I talk to friends in a dire need to rid my soul of these horrors—wanting for the nostalgia of the good times to rely on and the bad days, the ones that dragged me to the bottom of despair, to go and eat themselves through until they don’t exist. People listen—my friends, they listen—but I question whether or not they really hear me. The agencies, they’re all set with convenient slogans of promise to help us through these agonies. They give tomorrow a shimmer of hope, but through my experiences, they lack a main ingredient. The one ingredient that extends achievement to make it real: accountability.
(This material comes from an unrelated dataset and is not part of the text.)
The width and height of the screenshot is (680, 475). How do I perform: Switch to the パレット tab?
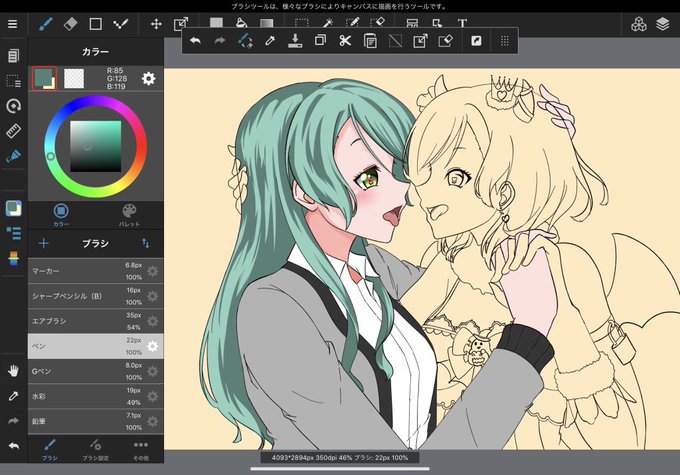click(x=129, y=215)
When you retell your life so many times over to stranger after stranger with an undying hope that they’ll be able to direct your sobbing soul somewhere profitable and yet, they jot down a few notes and schedule another appointment for some future meeting. My resiliency and idealism tells me that things aren’t as they seem; that people really do care and that they’re in their positions precisely for the reason to assist and amend. Why then, do they seem to take some long in the realization that I’m telling the truth? Why do I continue to feel the way that I do when I step outside and that dewy fog hits my face, the little pods of moisture stagnating on my skin and relentlessly wrapping me? Why is it that when I reach the points of clarity, I can’t maintain that perspective?
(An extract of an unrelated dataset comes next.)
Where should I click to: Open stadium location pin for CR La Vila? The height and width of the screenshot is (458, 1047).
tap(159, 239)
Maybe it’s because memories play tricks on these dear hearts of ours. They plot and scheme and pose as benign stagehands for this play. I realize that in essence I’m living as though my life has already reached a pinnacle ending—its resolve to capture pain and heartache, wrapped eloquently in the warmth of a true love and a real partnership, has taken up residence in my void. In this cycle, I’m reminded that it is ultimately our choice to continue on down the path of righteousness and truth; our choice to turn the corners of our mouths upward against that prick of painful memories—to prove outwardly that we’ll be alright in the end. I must keep in mind that those in the positions of assistance are there in order to help but they, too, are limited in their approaches. Friendly affiliations do not necessarily allow for a hug when we walk through the door of a practicing professional.
In this pain and heartache of remembrances, I feel I might reach a place where my strength out of pain will resound in my ability to stand tall on my own. In the meantime, I pray for continued strength and understanding. I reach out to the friends that smile cautiously as they listen to my tales of woe and I appreciate their place in my life. To build upon our lives is the essential part of living—the accountability that may be missing is what can ultimately be replaced and/or created by the ones that have trod this very road. In lack of accountability on others’ part, I take ownership of my life. I am building this piece by broken piece and when I finish, I will have created my own masterpiece.